Reproduce, without alteration, everything from the start of the material down to and including the line that contains "tap(15, 38)".

Records for locating described items

((

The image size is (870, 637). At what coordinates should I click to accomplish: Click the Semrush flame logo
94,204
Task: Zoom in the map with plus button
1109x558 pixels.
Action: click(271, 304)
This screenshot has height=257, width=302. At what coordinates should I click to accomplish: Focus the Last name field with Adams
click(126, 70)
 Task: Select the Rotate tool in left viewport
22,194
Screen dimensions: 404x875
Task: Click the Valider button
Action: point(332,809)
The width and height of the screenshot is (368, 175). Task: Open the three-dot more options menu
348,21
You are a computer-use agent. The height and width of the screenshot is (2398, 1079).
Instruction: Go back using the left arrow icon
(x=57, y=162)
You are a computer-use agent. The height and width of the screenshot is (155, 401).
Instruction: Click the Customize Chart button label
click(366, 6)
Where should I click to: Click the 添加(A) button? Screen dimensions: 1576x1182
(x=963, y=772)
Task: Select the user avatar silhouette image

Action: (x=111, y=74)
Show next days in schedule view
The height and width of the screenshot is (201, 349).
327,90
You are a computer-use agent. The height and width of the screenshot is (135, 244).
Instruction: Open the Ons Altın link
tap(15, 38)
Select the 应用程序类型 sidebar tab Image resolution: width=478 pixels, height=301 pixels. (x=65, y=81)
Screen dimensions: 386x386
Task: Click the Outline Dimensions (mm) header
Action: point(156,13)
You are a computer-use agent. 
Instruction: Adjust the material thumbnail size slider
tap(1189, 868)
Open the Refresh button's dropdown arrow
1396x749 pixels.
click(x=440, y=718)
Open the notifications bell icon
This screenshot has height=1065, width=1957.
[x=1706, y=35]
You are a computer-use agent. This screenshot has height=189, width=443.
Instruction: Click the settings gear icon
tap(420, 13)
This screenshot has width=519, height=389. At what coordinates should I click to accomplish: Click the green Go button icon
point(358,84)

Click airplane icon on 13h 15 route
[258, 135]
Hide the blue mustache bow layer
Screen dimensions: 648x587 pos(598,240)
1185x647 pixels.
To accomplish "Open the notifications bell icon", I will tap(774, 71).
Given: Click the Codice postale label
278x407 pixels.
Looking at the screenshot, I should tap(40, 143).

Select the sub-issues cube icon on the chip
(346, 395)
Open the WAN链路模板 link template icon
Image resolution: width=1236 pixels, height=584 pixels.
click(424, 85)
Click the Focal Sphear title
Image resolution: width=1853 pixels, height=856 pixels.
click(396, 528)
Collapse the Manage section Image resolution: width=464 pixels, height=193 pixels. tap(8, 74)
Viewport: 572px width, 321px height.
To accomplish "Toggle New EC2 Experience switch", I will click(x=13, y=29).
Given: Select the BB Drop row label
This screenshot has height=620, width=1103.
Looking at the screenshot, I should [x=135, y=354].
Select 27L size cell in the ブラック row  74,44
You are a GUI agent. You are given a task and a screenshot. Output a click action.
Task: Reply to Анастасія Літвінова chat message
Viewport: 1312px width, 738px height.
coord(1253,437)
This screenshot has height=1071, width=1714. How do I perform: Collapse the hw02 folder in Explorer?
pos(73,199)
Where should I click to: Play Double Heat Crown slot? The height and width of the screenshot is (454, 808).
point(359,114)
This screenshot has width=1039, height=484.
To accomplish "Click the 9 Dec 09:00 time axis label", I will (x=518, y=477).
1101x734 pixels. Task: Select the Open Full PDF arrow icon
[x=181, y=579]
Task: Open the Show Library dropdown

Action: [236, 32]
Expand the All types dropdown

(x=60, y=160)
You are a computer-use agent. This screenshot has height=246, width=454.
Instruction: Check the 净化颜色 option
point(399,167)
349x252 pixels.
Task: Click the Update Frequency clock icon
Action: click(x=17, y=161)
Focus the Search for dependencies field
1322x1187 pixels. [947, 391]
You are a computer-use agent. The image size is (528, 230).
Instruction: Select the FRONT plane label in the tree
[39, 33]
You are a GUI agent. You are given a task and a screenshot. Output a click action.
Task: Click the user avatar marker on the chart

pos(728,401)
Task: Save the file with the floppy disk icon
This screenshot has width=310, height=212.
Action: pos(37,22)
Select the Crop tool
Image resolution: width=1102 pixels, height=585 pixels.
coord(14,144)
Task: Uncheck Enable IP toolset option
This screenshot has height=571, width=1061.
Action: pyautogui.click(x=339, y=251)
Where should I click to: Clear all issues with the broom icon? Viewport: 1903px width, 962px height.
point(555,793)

))

* **RESULT OF THIS EXERCISE**
The image size is (870, 637). At what coordinates should I click to accomplish: Click the Semrush flame logo
94,204
Task: Zoom in the map with plus button
1109x558 pixels.
Action: click(271, 304)
This screenshot has height=257, width=302. At what coordinates should I click to accomplish: Focus the Last name field with Adams
click(126, 70)
 Task: Select the Rotate tool in left viewport
22,194
Screen dimensions: 404x875
Task: Click the Valider button
Action: point(332,809)
The width and height of the screenshot is (368, 175). Task: Open the three-dot more options menu
348,21
You are a computer-use agent. The height and width of the screenshot is (2398, 1079).
Instruction: Go back using the left arrow icon
(x=57, y=162)
You are a computer-use agent. The height and width of the screenshot is (155, 401).
Instruction: Click the Customize Chart button label
click(366, 6)
Where should I click to: Click the 添加(A) button? Screen dimensions: 1576x1182
(x=963, y=772)
Task: Select the user avatar silhouette image

Action: (x=111, y=74)
Show next days in schedule view
The height and width of the screenshot is (201, 349).
327,90
You are a computer-use agent. The height and width of the screenshot is (135, 244).
Instruction: Open the Ons Altın link
tap(15, 38)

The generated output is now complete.